→ Directions
Please transcribe the data that follows exactly as given, leaving out every picture.

Segment Start: Records for the exercise

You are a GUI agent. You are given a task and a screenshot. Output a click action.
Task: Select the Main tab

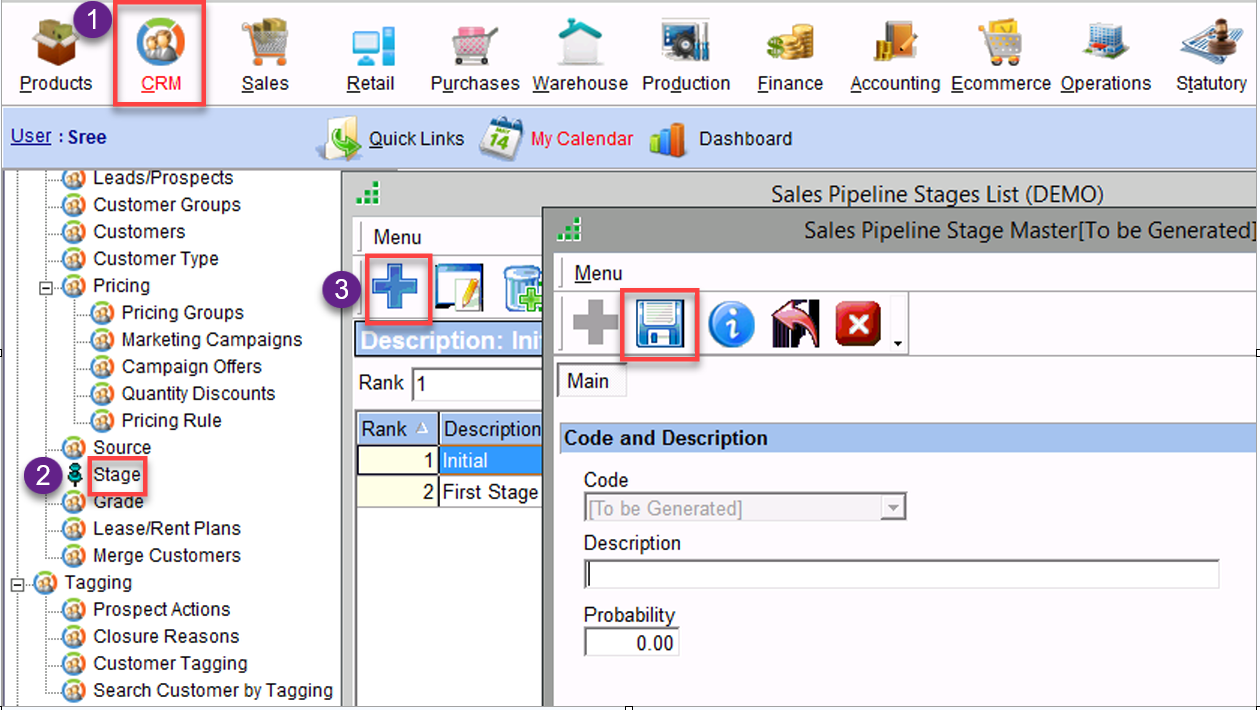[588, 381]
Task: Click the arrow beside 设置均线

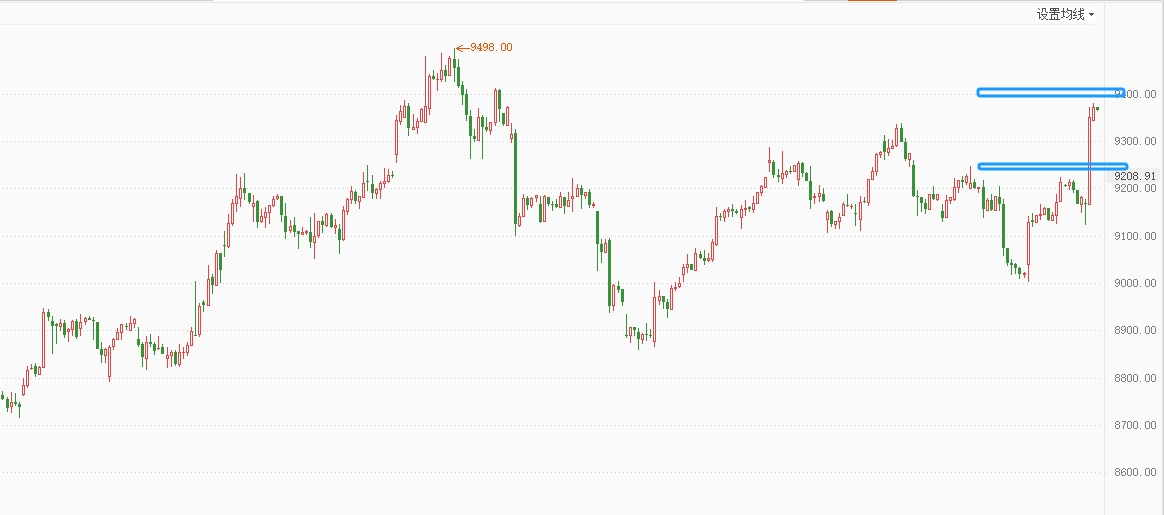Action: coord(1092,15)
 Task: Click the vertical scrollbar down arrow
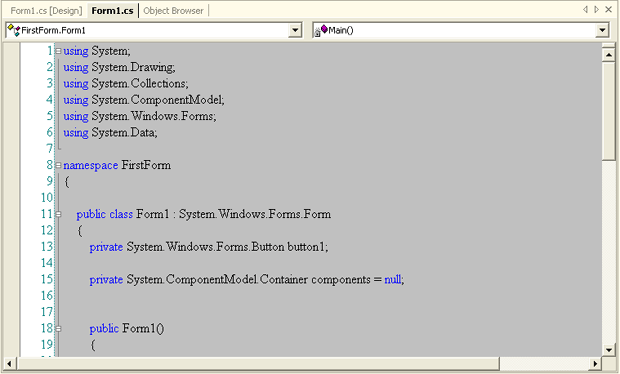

Segment End: Records for the exercise

→ Answer
You are a GUI agent. You are given a task and a screenshot. Output a click action.
Task: Select the Main tab

[588, 381]
Task: Click the arrow beside 设置均线

Action: coord(1092,15)
 Task: Click the vertical scrollbar down arrow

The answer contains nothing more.